*** Opening Data for review ***

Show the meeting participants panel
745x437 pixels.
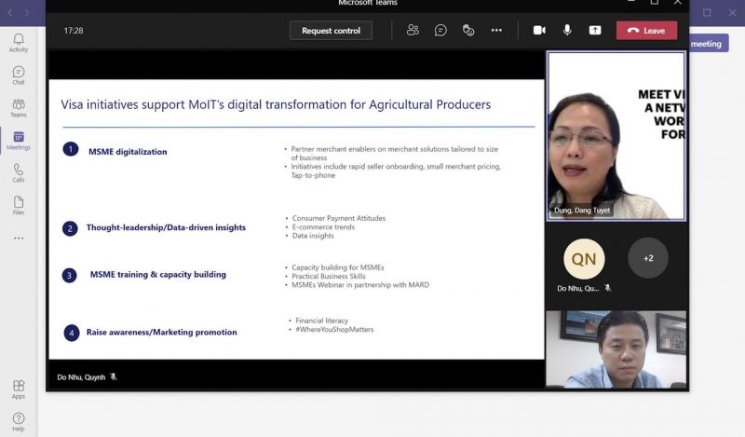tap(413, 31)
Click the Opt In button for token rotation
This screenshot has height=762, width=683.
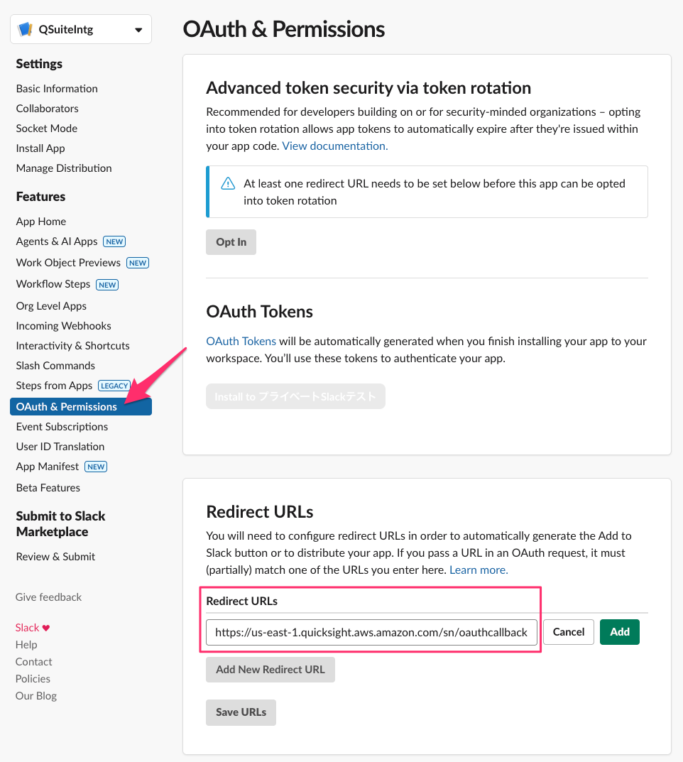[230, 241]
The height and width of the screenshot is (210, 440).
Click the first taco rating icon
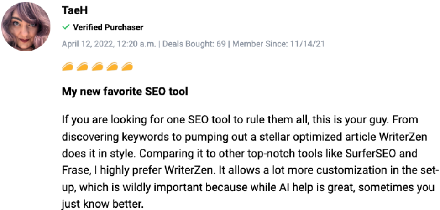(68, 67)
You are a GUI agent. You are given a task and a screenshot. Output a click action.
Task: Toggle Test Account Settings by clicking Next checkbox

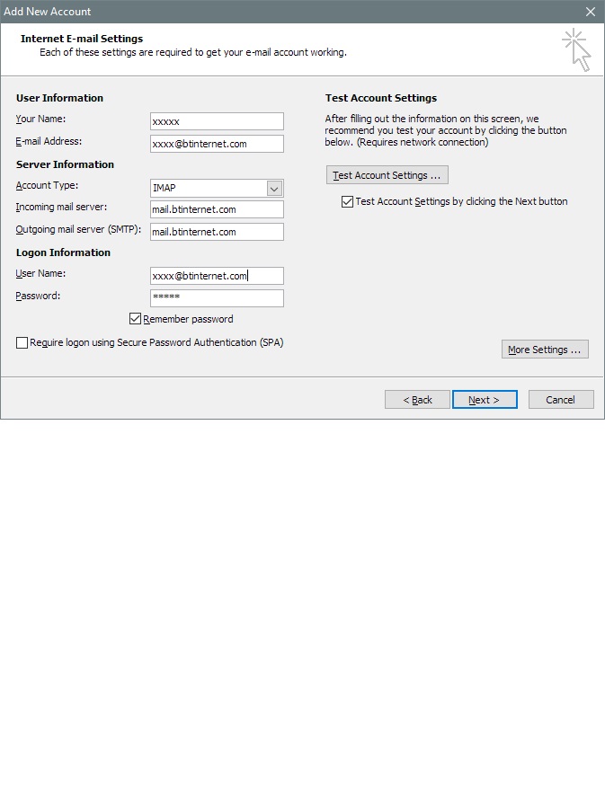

*** Closing Data for review ***
*** Opening Data for review ***

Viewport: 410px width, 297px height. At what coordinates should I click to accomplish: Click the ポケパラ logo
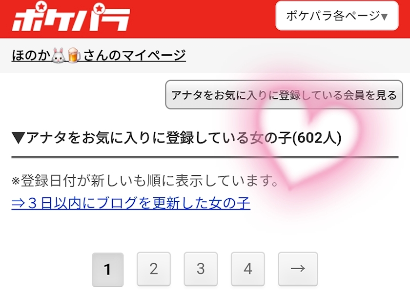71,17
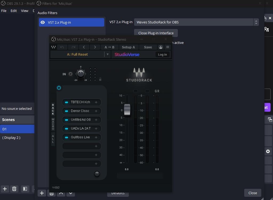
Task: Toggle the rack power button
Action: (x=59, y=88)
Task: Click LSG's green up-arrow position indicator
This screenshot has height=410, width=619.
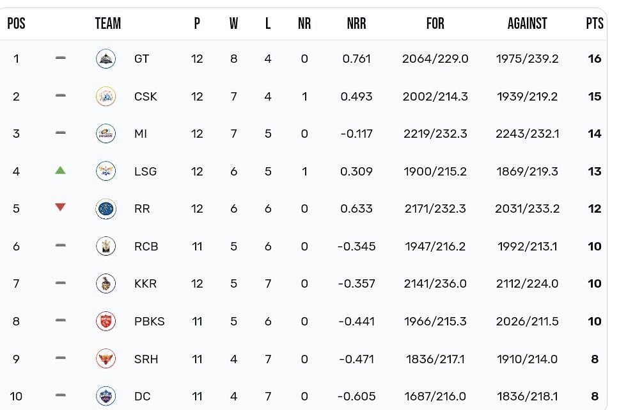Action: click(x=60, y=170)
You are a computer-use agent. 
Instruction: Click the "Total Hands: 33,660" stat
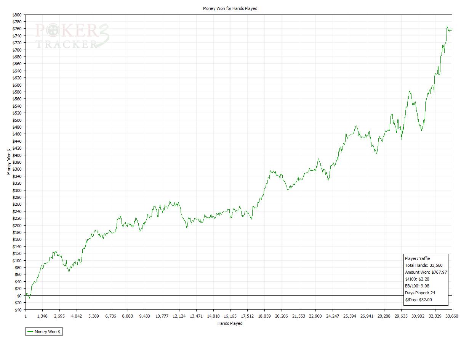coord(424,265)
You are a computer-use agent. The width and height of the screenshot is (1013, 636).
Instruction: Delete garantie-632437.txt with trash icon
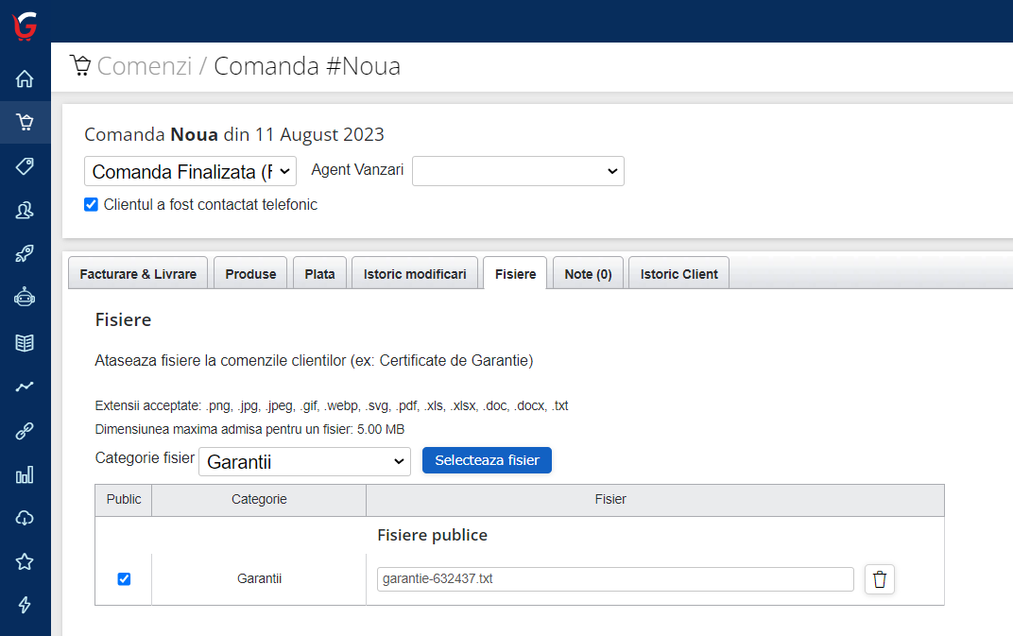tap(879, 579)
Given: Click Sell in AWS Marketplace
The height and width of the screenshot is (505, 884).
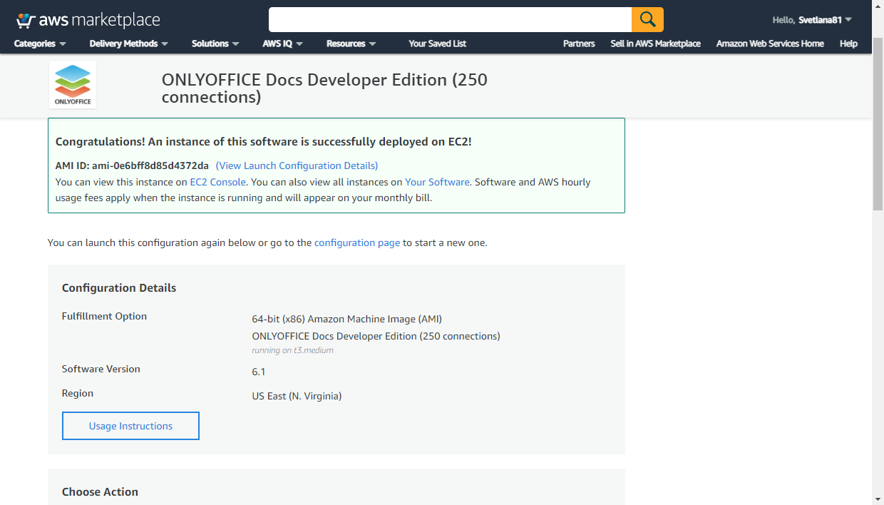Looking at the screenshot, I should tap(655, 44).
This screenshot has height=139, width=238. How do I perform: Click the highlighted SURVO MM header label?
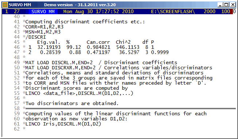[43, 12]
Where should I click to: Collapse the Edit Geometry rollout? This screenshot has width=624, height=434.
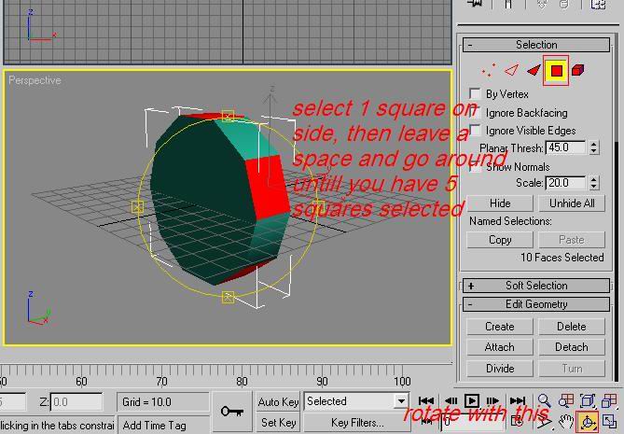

*** Closing Data for review ***

> _Task to complete_
Please output, exactly as written, the lines above from the one holding "Show the meeting participants panel" through the one holding "Task: Toggle Test", both included, with the pictures omitted.

> _Written answer_
Show the meeting participants panel
745x437 pixels.
tap(413, 31)
Click the Opt In button for token rotation
This screenshot has height=762, width=683.
[230, 241]
The height and width of the screenshot is (210, 440).
Click the first taco rating icon
(68, 67)
You are a GUI agent. You are given a task and a screenshot. Output a click action.
Task: Toggle Test Account Settings by clicking Next checkbox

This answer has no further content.